Funded as part of the STIMuleS program of the Fonds de recherche du Québec – Nature et technology (FRQNT), in partnership with the Ministry of the Economy, Innovation and Energy (MEIE), at a rate of USD 300,000 per year over 3 years, their research project to develop good practices for inclusive social the dialogue begins these days and comes at the right time.

“Everything that has been happening for years around artificial intelligence has made us even more aware. In the case of quantum technologies, it is all the more urgent, if we want the dialogue to be really early, to start this work,” says Professor Isabelle Lacroix.

Professor Lacroix, who works at both the Quantum Institute and the Faculty of Letters and Humanities, has been setting the table for this dialogue for some time. The research project will enable him to advance his work by working directly with all stakeholders, from high-tech industry, academia, to decision-makers, civil society and potential users of technologies.

“Over the years, numerous testimonies from our teaching and research practice have revealed the need to create concrete tools to facilitate researchers in considering the social impacts of technological development. This could result, for example, in a network for ethical reflection or self-sustaining online training for a PhD student that seeks to anticipate the concerns of potential users,” explains Professor Lacroix.

The support tools created during the project will have every prospect of implementation since they will be co-constructed from the reality of university research and entrepreneurial development, taking into account the possible social effects associated with technology adoption.

The acceleration of discovery in our field and the changes it could cause call for both the scientific community and partners to immediately integrate ethical considerations into research and potential applications. These ethical considerations will help us ensure that the fruits of our discoveries are put to the service of the common good.

Professor Alexandre Blais

A culture of cooperation that needs to be maintained and promoted

For now, the most significant benefits of this project will first materialize within the Sherbrooke Innovation Zone since the local dialogue carried out should ensure the creation of a wider community and networking of innovative practices responsible for technological development.

“Research funding is the basis for the development of quantum technologies, and DistriQ ensures the creation of bridges between this research and companies using quantum solutions, therefore the development is framed in an ethical way for socially responsible innovation,” said Richard St-Pierre, CEO of DistriQ . , the zone of quantum innovation.

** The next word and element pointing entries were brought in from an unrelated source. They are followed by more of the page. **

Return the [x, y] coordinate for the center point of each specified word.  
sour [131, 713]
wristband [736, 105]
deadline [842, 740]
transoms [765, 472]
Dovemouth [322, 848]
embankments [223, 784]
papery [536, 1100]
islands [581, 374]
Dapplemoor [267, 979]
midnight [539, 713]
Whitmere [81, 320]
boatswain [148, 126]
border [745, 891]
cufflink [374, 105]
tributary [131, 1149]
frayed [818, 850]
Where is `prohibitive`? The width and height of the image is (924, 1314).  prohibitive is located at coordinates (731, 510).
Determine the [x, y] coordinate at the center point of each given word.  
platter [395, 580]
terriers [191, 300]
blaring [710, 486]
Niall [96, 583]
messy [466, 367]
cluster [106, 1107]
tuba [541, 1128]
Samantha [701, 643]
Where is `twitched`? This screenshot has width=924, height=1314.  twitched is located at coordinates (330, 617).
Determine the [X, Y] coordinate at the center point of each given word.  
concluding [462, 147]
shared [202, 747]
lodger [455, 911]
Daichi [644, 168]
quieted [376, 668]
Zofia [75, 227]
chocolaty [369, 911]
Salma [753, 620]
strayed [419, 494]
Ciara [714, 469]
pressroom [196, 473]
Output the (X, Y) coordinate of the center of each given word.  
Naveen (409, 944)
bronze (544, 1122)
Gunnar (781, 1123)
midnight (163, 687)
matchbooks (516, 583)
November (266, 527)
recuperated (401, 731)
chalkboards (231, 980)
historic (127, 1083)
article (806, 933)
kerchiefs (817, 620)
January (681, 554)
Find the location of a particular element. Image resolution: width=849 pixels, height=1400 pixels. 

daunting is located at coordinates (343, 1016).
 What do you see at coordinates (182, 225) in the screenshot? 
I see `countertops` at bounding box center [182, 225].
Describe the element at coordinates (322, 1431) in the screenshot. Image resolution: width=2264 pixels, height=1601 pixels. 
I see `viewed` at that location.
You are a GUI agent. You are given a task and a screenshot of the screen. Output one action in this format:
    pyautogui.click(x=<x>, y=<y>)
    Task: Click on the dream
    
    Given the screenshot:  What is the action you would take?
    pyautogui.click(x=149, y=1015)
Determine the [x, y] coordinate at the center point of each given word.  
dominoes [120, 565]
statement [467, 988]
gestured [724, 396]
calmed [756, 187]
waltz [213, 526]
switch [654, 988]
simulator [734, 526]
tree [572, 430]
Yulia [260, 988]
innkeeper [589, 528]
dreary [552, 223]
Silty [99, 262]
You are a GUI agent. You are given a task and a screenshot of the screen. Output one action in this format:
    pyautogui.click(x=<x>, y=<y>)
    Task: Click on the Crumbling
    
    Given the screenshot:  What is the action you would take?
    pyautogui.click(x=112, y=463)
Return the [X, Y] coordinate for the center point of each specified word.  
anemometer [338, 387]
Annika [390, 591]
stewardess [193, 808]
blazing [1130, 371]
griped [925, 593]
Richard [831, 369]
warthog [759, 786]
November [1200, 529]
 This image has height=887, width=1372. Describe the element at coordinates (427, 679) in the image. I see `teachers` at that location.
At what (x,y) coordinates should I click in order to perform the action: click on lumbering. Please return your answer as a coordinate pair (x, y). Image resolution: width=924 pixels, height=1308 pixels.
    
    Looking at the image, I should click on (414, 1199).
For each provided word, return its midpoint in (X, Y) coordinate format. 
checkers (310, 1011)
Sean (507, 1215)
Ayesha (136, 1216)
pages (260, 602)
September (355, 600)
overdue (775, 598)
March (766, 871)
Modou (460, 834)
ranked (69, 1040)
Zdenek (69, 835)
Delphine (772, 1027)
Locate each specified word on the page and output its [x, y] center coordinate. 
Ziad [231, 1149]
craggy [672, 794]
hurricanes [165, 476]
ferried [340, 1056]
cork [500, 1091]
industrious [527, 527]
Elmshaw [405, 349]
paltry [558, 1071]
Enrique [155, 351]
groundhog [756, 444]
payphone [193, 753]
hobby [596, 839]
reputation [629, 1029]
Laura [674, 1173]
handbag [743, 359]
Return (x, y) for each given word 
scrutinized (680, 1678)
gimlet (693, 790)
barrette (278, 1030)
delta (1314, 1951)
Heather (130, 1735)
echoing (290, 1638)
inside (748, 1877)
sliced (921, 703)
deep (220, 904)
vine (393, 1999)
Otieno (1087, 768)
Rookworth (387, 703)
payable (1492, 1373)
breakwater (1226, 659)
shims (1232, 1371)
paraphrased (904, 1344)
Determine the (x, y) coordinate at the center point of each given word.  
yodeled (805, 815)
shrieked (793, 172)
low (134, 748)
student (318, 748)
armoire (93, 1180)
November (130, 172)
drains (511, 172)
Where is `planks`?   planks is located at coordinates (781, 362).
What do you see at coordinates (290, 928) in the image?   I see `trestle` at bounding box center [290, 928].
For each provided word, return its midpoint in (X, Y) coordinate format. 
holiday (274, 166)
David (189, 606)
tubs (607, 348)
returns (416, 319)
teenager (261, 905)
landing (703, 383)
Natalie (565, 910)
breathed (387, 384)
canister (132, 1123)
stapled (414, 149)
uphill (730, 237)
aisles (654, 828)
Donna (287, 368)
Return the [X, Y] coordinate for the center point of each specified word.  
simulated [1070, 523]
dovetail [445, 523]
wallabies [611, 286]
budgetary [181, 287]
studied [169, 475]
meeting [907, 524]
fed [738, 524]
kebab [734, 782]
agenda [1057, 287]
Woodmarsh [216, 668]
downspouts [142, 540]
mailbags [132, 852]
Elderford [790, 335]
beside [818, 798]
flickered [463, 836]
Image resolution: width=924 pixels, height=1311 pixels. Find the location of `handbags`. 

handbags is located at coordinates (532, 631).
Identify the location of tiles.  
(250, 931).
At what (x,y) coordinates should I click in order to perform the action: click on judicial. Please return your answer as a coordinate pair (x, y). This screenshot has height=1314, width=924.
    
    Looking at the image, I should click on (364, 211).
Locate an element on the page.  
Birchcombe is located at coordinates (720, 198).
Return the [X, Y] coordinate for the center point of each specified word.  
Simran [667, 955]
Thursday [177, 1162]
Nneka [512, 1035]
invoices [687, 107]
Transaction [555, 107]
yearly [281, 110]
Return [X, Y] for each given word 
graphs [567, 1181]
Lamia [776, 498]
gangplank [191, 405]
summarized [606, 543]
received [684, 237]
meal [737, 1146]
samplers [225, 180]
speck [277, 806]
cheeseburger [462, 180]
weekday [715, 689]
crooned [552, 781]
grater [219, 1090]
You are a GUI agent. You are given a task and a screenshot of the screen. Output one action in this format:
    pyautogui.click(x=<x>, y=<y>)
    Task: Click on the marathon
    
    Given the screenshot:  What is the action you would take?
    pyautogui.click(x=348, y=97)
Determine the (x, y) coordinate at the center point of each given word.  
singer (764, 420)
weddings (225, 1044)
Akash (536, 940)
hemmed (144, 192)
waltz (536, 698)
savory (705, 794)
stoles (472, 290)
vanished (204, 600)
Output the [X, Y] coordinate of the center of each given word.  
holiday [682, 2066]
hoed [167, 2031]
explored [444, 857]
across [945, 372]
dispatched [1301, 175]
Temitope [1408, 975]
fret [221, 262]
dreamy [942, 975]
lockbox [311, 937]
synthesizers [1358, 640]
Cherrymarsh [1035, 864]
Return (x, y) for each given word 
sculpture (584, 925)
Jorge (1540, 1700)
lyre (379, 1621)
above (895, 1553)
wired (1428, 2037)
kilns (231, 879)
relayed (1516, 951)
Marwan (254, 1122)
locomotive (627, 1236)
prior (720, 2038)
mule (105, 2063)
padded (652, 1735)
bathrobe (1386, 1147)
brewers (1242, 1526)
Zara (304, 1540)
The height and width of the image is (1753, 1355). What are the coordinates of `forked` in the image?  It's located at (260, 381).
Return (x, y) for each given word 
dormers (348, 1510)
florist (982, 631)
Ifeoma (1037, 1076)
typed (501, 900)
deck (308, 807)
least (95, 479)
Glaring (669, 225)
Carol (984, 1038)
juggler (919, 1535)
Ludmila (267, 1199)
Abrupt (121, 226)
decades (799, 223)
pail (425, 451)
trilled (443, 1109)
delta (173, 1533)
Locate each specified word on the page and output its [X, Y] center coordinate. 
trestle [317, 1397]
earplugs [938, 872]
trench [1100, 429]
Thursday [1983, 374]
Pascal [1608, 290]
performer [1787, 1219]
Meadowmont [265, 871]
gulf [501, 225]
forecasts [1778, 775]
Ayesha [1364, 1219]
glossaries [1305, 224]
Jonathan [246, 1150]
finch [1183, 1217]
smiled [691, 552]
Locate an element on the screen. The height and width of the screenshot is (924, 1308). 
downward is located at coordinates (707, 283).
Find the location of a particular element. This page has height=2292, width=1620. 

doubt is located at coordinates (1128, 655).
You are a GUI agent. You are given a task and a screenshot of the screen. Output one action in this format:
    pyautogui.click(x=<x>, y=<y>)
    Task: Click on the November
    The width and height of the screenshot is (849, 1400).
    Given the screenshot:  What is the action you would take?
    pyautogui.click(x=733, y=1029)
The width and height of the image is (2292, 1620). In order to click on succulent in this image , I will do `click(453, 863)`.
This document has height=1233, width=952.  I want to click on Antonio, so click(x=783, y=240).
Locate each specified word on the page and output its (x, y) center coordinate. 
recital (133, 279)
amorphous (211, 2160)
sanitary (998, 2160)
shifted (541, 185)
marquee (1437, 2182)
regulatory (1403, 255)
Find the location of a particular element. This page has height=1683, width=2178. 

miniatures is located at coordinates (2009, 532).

A valuable resource for high school graduates

If responsible technology development practices are critical to research communities and technology companies, the research team also wants to see them integrated into training approaches as soon as possible. For example, a training module on responsible technological development for undergraduate students will be designed and integrated into a mandatory course in the bachelor’s degree in quantum information sciences at UdeS.

For graduate students at the Quantum Institute, they will be able to develop skills related to the implementation of participatory processes, as well as expertise applied to knowledge transfer through awareness and training tools. They will be at the forefront of progress in the social effects of disruptive technologies.

This dialogue that we want to establish within the Innovation Zone, professors Lacroix and Blais especially want to be sustainable so that the research community, companies and representatives of society can keep it alive and adapt practices in real time, as technology advances and new concerns emerge.

The project was initially designed with quantum technologies in mind, but the research team’s approach could become a model.

“Will our work be able to be adapted and transferred to some other disruptive technology? We want that and we will work with that in mind,” says Professor Isabelle Lacroix.

The dialogue established by professors Blais and Lacroix has already brought together several collaborators:

Other partners should be added to the project.